Handling missing values

One issue that we have to deal with in datasets for machine learning is how to handle missing values in the training set.

Let's visually identify where we have missing values in our feature set.

For that, we can make use of an equivalent of the missmap function in R, written by Tom Augspurger. The next screenshot shows how much data is missing for the various features in an intuitively appealing manner:

For more information and the code used to generate this data, see the following: http://tomaugspurger.github.io/blog/2014/02/22/Visualizing%20Missing%20Data/.
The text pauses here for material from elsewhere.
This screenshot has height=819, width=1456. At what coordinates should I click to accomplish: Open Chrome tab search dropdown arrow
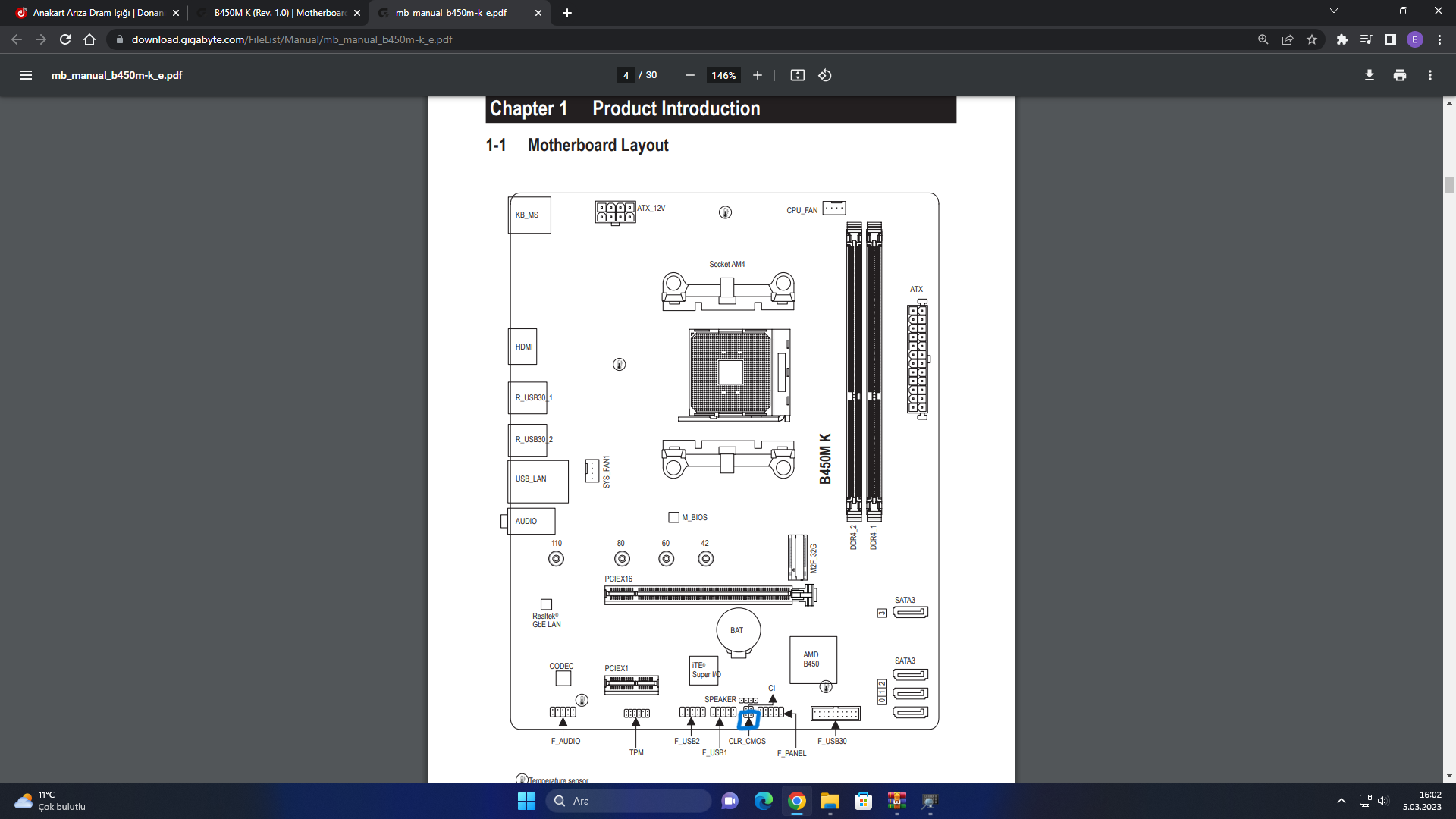pyautogui.click(x=1333, y=11)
We can also calculate how much data is missing for each of the features:

In [83]: missing_perc=train_df.apply(lambda x: 100*(1-x.count().sum()/(1.0*len(x))))
In [85]: sorted_missing_perc=missing_perc.order(ascending=False)
            sorted_missing_perc
Out[85]: Cabin          77.104377
         Age            19.865320
         Embarked        0.224467
         Fare            0.000000
         Ticket          0.000000
         Parch           0.000000
         SibSp           0.000000
         Sex             0.000000
         Name            0.000000
         Pclass          0.000000
         Survived        0.000000
         PassengerId     0.000000
         dtype: float64

Hence, we can see that most of the Cabin data is missing (77%), while around 20% of the Age data is missing. We then decide to drop the Cabin data from our learning feature set as the data is too sparse to be of much use.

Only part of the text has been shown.